Saved entries:
================================
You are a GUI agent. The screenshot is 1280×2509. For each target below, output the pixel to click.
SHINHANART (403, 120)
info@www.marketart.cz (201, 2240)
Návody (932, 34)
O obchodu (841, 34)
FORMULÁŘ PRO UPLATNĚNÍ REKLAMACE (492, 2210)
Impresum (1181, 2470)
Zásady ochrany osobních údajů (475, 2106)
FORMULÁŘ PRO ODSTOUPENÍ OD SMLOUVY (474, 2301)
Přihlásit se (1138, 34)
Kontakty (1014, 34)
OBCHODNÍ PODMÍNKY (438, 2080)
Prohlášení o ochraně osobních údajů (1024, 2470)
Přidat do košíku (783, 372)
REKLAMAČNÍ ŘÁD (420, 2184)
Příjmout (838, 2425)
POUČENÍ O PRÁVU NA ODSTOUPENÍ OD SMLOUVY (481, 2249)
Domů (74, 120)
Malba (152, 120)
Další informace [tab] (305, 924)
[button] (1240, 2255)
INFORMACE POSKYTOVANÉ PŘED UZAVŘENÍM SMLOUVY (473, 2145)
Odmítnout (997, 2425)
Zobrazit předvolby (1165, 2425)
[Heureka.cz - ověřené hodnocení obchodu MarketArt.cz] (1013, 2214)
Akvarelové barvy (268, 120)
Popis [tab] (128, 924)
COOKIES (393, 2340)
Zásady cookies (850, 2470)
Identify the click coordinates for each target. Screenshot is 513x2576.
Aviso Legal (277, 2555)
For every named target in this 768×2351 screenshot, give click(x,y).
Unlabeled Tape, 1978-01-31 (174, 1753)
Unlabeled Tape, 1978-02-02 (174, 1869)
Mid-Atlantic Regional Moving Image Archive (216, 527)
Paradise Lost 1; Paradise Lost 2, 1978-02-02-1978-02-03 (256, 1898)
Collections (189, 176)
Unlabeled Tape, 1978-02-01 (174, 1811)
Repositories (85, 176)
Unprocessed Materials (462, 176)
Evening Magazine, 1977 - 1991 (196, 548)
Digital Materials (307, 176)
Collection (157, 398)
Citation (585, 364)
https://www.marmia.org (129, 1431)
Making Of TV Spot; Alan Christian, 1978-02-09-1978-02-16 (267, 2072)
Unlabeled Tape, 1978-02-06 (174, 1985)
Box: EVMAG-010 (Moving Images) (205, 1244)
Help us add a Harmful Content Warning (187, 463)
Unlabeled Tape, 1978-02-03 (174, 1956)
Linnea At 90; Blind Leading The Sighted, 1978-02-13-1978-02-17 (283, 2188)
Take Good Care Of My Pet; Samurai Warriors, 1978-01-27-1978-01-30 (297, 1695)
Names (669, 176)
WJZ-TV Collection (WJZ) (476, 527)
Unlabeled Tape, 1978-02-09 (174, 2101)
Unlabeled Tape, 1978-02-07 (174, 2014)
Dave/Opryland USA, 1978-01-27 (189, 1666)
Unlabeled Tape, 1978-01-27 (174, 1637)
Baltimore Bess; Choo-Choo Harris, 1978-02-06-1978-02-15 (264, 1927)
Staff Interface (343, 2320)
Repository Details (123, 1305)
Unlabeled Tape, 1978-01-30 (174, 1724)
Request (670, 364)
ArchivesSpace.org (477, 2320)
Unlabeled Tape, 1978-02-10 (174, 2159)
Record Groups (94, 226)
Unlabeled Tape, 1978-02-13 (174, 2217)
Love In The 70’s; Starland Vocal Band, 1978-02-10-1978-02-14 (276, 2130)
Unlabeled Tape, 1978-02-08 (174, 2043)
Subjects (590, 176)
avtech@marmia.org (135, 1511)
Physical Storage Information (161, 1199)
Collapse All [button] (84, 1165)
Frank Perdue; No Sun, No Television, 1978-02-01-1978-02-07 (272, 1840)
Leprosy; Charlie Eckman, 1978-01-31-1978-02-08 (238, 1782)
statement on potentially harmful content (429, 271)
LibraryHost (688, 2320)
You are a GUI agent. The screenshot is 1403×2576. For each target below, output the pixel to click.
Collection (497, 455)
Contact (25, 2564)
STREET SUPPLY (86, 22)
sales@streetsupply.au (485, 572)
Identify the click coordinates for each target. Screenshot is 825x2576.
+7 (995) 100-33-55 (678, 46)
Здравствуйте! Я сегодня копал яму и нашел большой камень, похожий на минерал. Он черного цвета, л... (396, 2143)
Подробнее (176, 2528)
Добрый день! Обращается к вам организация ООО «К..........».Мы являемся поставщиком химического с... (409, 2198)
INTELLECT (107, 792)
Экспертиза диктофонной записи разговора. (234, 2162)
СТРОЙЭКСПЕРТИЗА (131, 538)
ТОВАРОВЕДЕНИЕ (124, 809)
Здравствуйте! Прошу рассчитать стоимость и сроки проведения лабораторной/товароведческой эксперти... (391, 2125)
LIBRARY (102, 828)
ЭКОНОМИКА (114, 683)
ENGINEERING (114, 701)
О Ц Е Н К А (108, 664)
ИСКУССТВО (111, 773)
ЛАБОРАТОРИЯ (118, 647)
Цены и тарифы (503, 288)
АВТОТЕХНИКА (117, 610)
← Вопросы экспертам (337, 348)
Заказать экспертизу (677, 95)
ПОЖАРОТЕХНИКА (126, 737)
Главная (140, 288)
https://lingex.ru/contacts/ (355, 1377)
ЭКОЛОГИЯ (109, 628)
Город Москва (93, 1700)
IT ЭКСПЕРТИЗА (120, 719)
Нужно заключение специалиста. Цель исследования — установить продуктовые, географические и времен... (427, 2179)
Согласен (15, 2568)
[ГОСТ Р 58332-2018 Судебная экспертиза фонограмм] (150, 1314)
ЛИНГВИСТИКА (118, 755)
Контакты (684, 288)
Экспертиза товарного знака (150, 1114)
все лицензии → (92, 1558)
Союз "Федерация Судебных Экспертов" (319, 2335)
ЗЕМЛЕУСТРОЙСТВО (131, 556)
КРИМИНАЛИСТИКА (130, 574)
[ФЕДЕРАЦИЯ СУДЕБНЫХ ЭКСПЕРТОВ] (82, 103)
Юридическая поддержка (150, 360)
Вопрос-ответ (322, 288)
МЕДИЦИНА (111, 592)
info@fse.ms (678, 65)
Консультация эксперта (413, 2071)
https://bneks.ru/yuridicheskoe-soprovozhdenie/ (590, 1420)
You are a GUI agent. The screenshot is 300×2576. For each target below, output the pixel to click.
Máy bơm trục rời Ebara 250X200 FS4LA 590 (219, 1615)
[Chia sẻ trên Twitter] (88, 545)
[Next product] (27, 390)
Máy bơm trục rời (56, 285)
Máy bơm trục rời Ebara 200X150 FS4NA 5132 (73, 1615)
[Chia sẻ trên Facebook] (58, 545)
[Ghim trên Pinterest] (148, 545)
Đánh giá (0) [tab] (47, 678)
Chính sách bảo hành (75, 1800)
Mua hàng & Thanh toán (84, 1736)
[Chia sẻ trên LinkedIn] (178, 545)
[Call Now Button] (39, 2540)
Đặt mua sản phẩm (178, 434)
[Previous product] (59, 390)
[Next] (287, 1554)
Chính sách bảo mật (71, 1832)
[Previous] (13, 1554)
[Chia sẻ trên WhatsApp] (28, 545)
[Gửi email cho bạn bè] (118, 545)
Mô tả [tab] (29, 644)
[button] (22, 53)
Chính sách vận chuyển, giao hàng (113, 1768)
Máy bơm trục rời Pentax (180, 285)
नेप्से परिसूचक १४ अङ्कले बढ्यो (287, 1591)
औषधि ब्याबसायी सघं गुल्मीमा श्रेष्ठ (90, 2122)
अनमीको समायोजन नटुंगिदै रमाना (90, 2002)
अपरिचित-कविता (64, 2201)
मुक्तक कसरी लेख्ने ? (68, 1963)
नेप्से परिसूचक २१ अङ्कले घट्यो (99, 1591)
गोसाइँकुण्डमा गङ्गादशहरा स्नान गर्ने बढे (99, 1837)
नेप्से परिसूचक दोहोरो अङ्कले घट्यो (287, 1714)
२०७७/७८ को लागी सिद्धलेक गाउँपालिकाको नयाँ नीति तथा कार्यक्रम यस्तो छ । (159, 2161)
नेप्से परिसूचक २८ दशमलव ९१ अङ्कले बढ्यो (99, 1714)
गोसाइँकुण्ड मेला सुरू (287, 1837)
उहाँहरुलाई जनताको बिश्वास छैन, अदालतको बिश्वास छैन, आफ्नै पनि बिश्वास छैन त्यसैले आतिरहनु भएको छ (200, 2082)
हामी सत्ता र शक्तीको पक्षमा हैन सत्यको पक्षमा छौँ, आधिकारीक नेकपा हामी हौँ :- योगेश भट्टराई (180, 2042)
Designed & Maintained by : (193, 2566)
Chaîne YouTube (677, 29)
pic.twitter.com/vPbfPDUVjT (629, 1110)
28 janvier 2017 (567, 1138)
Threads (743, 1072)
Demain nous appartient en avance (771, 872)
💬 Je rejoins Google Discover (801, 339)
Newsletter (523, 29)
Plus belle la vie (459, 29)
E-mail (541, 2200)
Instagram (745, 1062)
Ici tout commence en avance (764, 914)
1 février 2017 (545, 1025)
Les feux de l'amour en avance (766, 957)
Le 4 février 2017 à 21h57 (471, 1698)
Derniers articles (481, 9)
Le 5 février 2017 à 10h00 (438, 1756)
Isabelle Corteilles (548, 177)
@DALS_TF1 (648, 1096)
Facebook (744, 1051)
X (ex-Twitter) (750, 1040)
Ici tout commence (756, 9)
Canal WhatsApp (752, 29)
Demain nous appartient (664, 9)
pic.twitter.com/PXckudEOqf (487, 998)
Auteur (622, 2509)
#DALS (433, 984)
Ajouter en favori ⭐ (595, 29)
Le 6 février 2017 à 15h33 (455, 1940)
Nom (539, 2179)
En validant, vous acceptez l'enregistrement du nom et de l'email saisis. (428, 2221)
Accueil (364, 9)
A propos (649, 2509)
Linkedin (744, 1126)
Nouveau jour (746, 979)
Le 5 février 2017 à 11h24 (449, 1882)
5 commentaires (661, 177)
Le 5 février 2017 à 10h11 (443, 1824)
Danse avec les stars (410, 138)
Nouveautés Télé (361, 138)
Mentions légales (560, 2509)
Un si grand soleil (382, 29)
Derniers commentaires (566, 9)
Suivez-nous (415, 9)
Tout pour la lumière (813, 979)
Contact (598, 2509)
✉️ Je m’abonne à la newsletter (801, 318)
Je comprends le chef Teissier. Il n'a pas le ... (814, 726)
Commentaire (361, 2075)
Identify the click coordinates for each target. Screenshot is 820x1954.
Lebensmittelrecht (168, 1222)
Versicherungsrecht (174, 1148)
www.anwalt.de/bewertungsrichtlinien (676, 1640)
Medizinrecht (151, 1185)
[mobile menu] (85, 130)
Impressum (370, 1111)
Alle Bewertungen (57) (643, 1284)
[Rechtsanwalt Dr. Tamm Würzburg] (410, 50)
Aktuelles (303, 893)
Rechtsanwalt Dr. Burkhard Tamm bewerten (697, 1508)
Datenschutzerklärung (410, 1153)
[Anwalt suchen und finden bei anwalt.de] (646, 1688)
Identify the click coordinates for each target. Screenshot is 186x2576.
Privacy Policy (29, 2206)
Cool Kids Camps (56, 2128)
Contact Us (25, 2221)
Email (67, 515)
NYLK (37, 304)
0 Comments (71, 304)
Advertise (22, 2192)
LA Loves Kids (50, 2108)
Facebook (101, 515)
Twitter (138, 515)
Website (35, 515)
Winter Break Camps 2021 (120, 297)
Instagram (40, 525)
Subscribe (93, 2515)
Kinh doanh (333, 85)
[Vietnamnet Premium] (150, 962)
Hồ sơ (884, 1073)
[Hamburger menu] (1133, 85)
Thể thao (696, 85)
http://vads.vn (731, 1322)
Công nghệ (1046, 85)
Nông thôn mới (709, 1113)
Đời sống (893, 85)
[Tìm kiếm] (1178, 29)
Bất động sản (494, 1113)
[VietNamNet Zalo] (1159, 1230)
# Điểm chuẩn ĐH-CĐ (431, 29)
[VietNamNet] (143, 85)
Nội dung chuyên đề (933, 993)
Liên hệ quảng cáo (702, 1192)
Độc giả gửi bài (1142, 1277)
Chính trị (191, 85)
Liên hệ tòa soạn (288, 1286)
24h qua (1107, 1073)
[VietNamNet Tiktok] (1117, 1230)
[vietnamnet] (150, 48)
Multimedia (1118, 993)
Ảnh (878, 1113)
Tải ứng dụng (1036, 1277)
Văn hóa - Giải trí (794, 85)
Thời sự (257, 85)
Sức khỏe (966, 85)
================================
▶ [Activity]:
Copy the stretch of the records above that runs from the line with "OBCHODNÍ PODMÍNKY (438, 2080)" through the line with "Odmítnout (997, 2425)". Both end lines belong in the copy, and nothing else does.

▶ [Answer space]:
OBCHODNÍ PODMÍNKY (438, 2080)
Prohlášení o ochraně osobních údajů (1024, 2470)
Přidat do košíku (783, 372)
REKLAMAČNÍ ŘÁD (420, 2184)
Příjmout (838, 2425)
POUČENÍ O PRÁVU NA ODSTOUPENÍ OD SMLOUVY (481, 2249)
Domů (74, 120)
Malba (152, 120)
Další informace [tab] (305, 924)
[button] (1240, 2255)
INFORMACE POSKYTOVANÉ PŘED UZAVŘENÍM SMLOUVY (473, 2145)
Odmítnout (997, 2425)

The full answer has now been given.